Please let me know if you have any suggestions.
Could you try setting this property in your config:
yarn.resourcemanager.hostname
Set that to the hostname where the RM is running.
Yep, that was it. Thanks!
Is there any guidance from the Spring Hadoop team on the best way to ensure all the properties are correct? For example, would it make sense to copy a yarn-site.xm and mapred-site.xml to the client machine and pull it into the spring config? Or could that cause other types of problems?
I've used both ways for providing config options and the net effect is the same, so pick the one that you are more comfortable using. I tend to prefer to collect my configurations in a properties file that's part of my application.
Hi, Same problem...but coudnt solve....please help...i have a 5 node cluster with one master and 4 slaves.
I have set the ip-address of the master node [in fact even tried hard-coding] for 'yarn.resourcemanager.hostname' in the yarn-site.xml file.
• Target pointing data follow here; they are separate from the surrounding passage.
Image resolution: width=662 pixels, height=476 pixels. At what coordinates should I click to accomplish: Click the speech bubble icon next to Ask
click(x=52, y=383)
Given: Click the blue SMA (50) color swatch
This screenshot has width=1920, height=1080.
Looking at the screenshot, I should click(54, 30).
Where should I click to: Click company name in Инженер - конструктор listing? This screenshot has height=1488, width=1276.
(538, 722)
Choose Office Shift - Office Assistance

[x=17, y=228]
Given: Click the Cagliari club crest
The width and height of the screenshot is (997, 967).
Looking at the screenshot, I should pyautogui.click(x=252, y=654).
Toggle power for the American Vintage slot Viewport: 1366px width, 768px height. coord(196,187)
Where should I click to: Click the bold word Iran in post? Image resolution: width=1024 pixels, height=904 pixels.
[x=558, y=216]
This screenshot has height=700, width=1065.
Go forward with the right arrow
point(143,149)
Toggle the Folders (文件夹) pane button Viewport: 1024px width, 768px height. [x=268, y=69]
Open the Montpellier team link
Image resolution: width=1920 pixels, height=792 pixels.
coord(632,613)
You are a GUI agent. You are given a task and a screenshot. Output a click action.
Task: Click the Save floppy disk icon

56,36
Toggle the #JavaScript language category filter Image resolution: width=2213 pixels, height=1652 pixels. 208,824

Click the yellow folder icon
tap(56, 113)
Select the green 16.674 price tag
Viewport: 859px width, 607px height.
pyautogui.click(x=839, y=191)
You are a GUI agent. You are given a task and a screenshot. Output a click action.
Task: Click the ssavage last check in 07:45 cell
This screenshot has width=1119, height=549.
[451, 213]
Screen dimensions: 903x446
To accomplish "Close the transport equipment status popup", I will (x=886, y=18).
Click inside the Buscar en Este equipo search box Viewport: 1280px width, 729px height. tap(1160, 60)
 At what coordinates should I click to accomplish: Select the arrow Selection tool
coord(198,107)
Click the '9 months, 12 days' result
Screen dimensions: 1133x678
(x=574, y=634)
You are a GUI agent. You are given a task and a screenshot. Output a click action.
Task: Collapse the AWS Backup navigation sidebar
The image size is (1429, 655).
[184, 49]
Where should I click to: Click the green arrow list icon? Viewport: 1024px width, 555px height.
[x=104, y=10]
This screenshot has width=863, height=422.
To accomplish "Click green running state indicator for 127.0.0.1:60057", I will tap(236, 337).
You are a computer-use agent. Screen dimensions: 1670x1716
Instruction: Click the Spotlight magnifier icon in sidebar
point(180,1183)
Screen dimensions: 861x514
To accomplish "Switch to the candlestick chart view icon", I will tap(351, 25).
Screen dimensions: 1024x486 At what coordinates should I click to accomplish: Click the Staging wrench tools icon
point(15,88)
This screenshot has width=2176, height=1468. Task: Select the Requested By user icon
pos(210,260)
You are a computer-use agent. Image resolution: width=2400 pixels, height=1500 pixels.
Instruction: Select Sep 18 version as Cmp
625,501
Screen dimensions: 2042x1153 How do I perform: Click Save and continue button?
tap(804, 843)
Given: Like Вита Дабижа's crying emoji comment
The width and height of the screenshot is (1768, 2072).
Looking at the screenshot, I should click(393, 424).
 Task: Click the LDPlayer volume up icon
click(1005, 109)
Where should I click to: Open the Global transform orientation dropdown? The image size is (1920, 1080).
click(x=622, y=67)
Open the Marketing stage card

But even then i get the following in the log files.
ERROR:........Configuration: job.xml:an attempt to override final parameter: mapreduce.job.end-notification.max.retry.interval; Ignoring.
2014-03-05 20:15:50,597 WARN [main] org.apache.hadoop.conf.Configuration: job.xml:an attempt to override final parameter: mapreduce.job.end-notification.max.attempts; Ignoring.
2014-03-05 20:15:50,603 INFO [main] org.apache.hadoop.yarn.client.RMProxy: Connecting to ResourceManager at /0.0.0.0:8030
2014-03-05 20:15:56,632 INFO [main] org.apache.hadoop.ipc.Client: Retrying connect to server: 0.0.0.0/0.0.0.0:8030. Already tried 0 time(s); retry policy is RetryUpToMaximumCountWithFixedSleep(maxRetries=10, sleepTime=1000 MILLISECONDS)
What could be the reason. Why is not hadoop picking up the parameter that i had set...???